Une petite brochure élégante qui rassemble les souvenirs de guerres, très courts, presque jaculatoires, de Béraud, Bofa, Brunoff, Dekobra, Mac Orlan, Reboux et dix autres auteurs. C’est drôle, bouleversant, dérisoire, ahurissant parfois, souvent cruel et parfaitement adéquat en ces temps de tuerie démocratique où les médias nous gavent de l’infecte ragougnasse humanitaro-triomphaliste judéoricaine.

Un joyau minuscule mais un joyau, tout simplement.

Break His Bones. The Private Life of a Holocaust Revisionist
par Bradley Smith

Des années durant, Bradley Smith a tenté de susciter un débat public sur l’Holocauste sur les campus américains.

Il publie avec beaucoup de simplicité, de candeur même et d’humour le récit de cette aventure, qui lui a révélé l’existence d’une inquisition bien plus féroce et efficace que son modèle médiéval.

Incorrigible romantique, Smith croyait qu’une presse libre et un débat public sont possibles et que la liberté intellectuelle est toujours une bonne chose. Son livre raconte ce que cette espérance lui a coûté.

Bien entendu, il ne s’est pas trouvé d’éditeur français pour le publier, mais nos lecteurs anglophones se doivent de lire ce livre qui ose montrer des révisionnistes "à visage humain" à l’opposé des calomnies du Shoah-Business.

Historiquement correct
Par Jean Sevillia

Une étude intéressante et agréable à lire par le foisonnement des exemples et la qualité de la réflexion. En outre, ce livre a l’avantage de démontrer, par son contenu même, la force des mensonges qu’il dénonce puisque, sur les quatre cent cinquante pages, sur les deux cents mille mots dont plus de mille noms propres, pas une fois, le mot révisionnisme ou les noms de Rassinier ou de Faurisson ne sont imprimés.

Romances
par Jacques Robichez

Le recueil des chroniques que le professeur Jacques Robichez donna à Présent puis à National hebdo.

Quel extraordinaire personnage aura été cet intellectuel engagé dans l’action politique ! On savait le président du Conseil Scientifique du Front National courageux, déterminé, d’une loyauté sans faille, d’une intelligence vive et pénétrante.
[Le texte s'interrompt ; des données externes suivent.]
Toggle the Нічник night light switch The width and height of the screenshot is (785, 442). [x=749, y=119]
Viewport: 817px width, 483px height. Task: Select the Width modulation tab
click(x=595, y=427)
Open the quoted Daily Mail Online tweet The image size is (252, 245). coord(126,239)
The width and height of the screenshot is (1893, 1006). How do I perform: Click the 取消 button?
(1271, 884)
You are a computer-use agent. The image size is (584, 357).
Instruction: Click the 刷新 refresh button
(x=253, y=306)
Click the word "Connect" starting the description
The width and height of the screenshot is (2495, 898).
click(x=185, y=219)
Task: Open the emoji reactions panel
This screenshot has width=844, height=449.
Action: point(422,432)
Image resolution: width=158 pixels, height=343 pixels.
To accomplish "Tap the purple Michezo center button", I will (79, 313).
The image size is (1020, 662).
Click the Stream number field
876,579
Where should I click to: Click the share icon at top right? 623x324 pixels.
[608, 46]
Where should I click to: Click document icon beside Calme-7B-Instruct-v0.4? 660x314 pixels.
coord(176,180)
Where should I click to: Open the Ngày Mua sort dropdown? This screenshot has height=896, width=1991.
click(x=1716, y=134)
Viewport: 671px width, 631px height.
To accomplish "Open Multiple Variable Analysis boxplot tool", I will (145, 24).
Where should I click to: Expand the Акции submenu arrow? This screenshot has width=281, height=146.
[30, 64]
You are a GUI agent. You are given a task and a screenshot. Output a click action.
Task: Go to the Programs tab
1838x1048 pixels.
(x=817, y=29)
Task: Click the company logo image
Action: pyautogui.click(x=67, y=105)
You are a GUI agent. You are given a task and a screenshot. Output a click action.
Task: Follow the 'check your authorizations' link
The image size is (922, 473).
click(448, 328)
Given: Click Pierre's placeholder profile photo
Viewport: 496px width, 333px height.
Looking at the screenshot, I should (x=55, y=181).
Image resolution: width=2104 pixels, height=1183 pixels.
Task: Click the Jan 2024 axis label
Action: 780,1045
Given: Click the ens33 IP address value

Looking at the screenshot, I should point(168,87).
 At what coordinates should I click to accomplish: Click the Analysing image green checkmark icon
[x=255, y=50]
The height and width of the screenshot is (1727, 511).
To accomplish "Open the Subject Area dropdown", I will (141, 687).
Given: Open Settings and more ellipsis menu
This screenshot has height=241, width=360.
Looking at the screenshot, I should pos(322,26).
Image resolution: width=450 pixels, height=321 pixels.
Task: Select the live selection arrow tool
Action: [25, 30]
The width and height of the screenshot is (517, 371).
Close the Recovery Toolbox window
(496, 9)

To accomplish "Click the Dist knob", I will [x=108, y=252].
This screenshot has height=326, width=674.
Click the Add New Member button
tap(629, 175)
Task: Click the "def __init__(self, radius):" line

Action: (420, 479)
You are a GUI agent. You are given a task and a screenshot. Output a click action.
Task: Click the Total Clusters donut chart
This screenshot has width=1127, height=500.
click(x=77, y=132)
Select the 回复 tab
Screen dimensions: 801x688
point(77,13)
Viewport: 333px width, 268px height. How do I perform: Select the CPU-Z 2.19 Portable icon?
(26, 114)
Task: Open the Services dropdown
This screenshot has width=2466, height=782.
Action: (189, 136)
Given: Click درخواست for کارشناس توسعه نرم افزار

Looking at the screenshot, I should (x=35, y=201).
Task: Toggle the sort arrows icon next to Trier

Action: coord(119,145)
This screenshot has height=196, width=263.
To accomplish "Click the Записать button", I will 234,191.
On le découvre discrètement érudit, charmant, amusé, tendre, plein d’humour, original dans ses vues, simple et accessible dans son écriture, amoureux de Musset comme de la bicyclette. En un mot, comme le dit fort justement la présentation du livre : "civilisé". Et ce n’est sans doute pas un effet du hasard si le mot ultime qu’écrivit Jacques Robichez, le dernier mot de la dernière chronique qui fut publiée le jour de sa mort est justement celui-ci : civilisé.